_Task to carry out_
Rewrite the items below with every "GUI agent" changed to "screen agent", keeping all other text the same.

_Data for processing_
+===+
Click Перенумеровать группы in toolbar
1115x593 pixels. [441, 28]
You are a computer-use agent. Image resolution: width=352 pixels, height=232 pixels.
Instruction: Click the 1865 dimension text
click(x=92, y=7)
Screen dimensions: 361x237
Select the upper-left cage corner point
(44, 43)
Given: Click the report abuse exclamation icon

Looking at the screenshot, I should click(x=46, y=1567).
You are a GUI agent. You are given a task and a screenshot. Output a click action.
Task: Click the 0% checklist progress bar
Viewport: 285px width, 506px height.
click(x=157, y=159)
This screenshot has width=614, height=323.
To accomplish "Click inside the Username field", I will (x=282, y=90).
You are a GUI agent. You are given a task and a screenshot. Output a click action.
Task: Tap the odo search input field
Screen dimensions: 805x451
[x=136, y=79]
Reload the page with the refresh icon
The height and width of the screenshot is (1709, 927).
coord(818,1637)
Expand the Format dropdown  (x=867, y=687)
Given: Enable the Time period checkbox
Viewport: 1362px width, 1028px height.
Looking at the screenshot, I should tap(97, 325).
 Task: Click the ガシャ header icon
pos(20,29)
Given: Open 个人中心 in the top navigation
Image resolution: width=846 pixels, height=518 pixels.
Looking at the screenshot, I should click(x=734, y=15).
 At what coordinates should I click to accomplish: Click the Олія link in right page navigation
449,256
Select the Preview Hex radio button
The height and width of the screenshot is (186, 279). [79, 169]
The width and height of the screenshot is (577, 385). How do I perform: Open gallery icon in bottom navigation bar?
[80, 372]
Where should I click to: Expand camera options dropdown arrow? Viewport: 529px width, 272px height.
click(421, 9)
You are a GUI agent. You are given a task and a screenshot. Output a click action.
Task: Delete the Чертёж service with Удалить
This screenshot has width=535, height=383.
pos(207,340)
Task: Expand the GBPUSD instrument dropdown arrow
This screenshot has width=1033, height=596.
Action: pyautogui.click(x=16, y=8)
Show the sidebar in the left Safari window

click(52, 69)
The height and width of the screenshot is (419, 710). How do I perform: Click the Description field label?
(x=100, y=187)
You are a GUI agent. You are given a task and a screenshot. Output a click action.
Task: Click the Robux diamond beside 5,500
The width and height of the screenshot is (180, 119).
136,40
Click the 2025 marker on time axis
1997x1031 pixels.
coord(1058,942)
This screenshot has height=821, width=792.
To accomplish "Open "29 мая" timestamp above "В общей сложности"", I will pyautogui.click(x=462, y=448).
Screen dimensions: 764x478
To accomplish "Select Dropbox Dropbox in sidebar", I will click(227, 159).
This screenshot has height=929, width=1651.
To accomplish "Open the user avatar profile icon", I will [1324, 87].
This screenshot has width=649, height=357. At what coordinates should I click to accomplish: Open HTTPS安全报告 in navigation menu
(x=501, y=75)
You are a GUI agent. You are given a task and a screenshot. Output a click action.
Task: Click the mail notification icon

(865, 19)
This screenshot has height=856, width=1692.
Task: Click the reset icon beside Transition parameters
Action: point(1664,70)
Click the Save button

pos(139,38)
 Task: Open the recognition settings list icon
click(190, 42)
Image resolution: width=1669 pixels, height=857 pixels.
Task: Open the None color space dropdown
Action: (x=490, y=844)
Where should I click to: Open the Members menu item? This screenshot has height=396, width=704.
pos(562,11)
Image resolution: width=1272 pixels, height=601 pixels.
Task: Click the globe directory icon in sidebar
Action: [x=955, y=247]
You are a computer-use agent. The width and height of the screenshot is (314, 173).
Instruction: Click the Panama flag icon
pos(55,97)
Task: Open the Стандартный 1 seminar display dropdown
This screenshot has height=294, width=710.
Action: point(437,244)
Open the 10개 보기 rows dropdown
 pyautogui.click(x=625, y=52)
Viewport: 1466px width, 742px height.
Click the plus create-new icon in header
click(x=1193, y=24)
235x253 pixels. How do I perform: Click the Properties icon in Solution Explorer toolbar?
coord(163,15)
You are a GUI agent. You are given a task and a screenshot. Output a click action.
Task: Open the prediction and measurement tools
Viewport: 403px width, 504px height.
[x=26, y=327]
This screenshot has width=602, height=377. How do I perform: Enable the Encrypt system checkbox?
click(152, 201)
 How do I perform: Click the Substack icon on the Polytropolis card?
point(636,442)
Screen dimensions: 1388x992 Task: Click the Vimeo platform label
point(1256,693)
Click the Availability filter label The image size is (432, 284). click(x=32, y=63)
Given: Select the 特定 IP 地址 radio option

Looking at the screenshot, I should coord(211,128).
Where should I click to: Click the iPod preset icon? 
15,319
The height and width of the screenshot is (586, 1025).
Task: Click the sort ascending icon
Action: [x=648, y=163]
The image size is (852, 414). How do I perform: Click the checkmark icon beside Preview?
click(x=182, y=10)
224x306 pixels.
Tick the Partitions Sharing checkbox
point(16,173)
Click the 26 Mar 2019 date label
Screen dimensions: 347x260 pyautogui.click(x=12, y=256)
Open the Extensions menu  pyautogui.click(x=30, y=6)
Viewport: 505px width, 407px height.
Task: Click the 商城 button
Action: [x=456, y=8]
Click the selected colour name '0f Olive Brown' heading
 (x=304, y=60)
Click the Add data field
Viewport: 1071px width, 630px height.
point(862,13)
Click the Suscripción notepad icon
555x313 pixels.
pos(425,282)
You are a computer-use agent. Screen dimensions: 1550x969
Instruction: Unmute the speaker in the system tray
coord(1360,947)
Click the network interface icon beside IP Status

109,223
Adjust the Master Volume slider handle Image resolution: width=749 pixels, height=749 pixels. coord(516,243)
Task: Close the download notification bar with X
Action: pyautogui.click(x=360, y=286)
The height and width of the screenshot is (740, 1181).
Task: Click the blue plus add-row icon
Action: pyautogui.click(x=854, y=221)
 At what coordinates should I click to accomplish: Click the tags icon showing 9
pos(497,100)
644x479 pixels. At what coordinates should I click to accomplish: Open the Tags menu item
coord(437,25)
+===+
_Correct answer_
Click Перенумеровать группы in toolbar
1115x593 pixels. [441, 28]
You are a computer-use agent. Image resolution: width=352 pixels, height=232 pixels.
Instruction: Click the 1865 dimension text
click(x=92, y=7)
Screen dimensions: 361x237
Select the upper-left cage corner point
(44, 43)
Given: Click the report abuse exclamation icon

Looking at the screenshot, I should click(x=46, y=1567).
You are a screen agent. You are given a task and a screenshot. Output a click action.
Task: Click the 0% checklist progress bar
Viewport: 285px width, 506px height.
click(x=157, y=159)
This screenshot has width=614, height=323.
To accomplish "Click inside the Username field", I will (x=282, y=90).
You are a screen agent. You are given a task and a screenshot. Output a click action.
Task: Tap the odo search input field
Screen dimensions: 805x451
[x=136, y=79]
Reload the page with the refresh icon
The height and width of the screenshot is (1709, 927).
coord(818,1637)
Expand the Format dropdown  (x=867, y=687)
Given: Enable the Time period checkbox
Viewport: 1362px width, 1028px height.
Looking at the screenshot, I should tap(97, 325).
 Task: Click the ガシャ header icon
pos(20,29)
Given: Open 个人中心 in the top navigation
Image resolution: width=846 pixels, height=518 pixels.
Looking at the screenshot, I should click(x=734, y=15).
 At what coordinates should I click to accomplish: Click the Олія link in right page navigation
449,256
Select the Preview Hex radio button
The height and width of the screenshot is (186, 279). [79, 169]
The width and height of the screenshot is (577, 385). How do I perform: Open gallery icon in bottom navigation bar?
[80, 372]
Where should I click to: Expand camera options dropdown arrow? Viewport: 529px width, 272px height.
click(421, 9)
You are a screen agent. You are given a task and a screenshot. Output a click action.
Task: Delete the Чертёж service with Удалить
This screenshot has width=535, height=383.
pos(207,340)
Task: Expand the GBPUSD instrument dropdown arrow
This screenshot has width=1033, height=596.
Action: pyautogui.click(x=16, y=8)
Show the sidebar in the left Safari window

click(52, 69)
The height and width of the screenshot is (419, 710). How do I perform: Click the Description field label?
(x=100, y=187)
You are a screen agent. You are given a task and a screenshot. Output a click action.
Task: Click the Robux diamond beside 5,500
The width and height of the screenshot is (180, 119).
136,40
Click the 2025 marker on time axis
1997x1031 pixels.
coord(1058,942)
This screenshot has height=821, width=792.
To accomplish "Open "29 мая" timestamp above "В общей сложности"", I will pyautogui.click(x=462, y=448).
Screen dimensions: 764x478
To accomplish "Select Dropbox Dropbox in sidebar", I will click(227, 159).
This screenshot has height=929, width=1651.
To accomplish "Open the user avatar profile icon", I will [1324, 87].
This screenshot has width=649, height=357. At what coordinates should I click to accomplish: Open HTTPS安全报告 in navigation menu
(x=501, y=75)
You are a screen agent. You are given a task and a screenshot. Output a click action.
Task: Click the mail notification icon

(865, 19)
This screenshot has height=856, width=1692.
Task: Click the reset icon beside Transition parameters
Action: point(1664,70)
Click the Save button

pos(139,38)
 Task: Open the recognition settings list icon
click(190, 42)
Image resolution: width=1669 pixels, height=857 pixels.
Task: Open the None color space dropdown
Action: (x=490, y=844)
Where should I click to: Open the Members menu item? This screenshot has height=396, width=704.
pos(562,11)
Image resolution: width=1272 pixels, height=601 pixels.
Task: Click the globe directory icon in sidebar
Action: [x=955, y=247]
You are a computer-use agent. The width and height of the screenshot is (314, 173).
Instruction: Click the Panama flag icon
pos(55,97)
Task: Open the Стандартный 1 seminar display dropdown
This screenshot has height=294, width=710.
Action: point(437,244)
Open the 10개 보기 rows dropdown
 pyautogui.click(x=625, y=52)
Viewport: 1466px width, 742px height.
Click the plus create-new icon in header
click(x=1193, y=24)
235x253 pixels. How do I perform: Click the Properties icon in Solution Explorer toolbar?
coord(163,15)
You are a screen agent. You are given a task and a screenshot. Output a click action.
Task: Open the prediction and measurement tools
Viewport: 403px width, 504px height.
[x=26, y=327]
This screenshot has width=602, height=377. How do I perform: Enable the Encrypt system checkbox?
click(152, 201)
 How do I perform: Click the Substack icon on the Polytropolis card?
point(636,442)
Screen dimensions: 1388x992 Task: Click the Vimeo platform label
point(1256,693)
Click the Availability filter label The image size is (432, 284). click(x=32, y=63)
Given: Select the 特定 IP 地址 radio option

Looking at the screenshot, I should coord(211,128).
Where should I click to: Click the iPod preset icon? 
15,319
The height and width of the screenshot is (586, 1025).
Task: Click the sort ascending icon
Action: [x=648, y=163]
The image size is (852, 414). How do I perform: Click the checkmark icon beside Preview?
click(x=182, y=10)
224x306 pixels.
Tick the Partitions Sharing checkbox
point(16,173)
Click the 26 Mar 2019 date label
Screen dimensions: 347x260 pyautogui.click(x=12, y=256)
Open the Extensions menu  pyautogui.click(x=30, y=6)
Viewport: 505px width, 407px height.
Task: Click the 商城 button
Action: [x=456, y=8]
Click the selected colour name '0f Olive Brown' heading
 (x=304, y=60)
Click the Add data field
Viewport: 1071px width, 630px height.
point(862,13)
Click the Suscripción notepad icon
555x313 pixels.
pos(425,282)
You are a computer-use agent. Screen dimensions: 1550x969
Instruction: Unmute the speaker in the system tray
coord(1360,947)
Click the network interface icon beside IP Status

109,223
Adjust the Master Volume slider handle Image resolution: width=749 pixels, height=749 pixels. coord(516,243)
Task: Close the download notification bar with X
Action: pyautogui.click(x=360, y=286)
The height and width of the screenshot is (740, 1181).
Task: Click the blue plus add-row icon
Action: pyautogui.click(x=854, y=221)
 At what coordinates should I click to accomplish: Click the tags icon showing 9
pos(497,100)
644x479 pixels. At what coordinates should I click to accomplish: Open the Tags menu item
coord(437,25)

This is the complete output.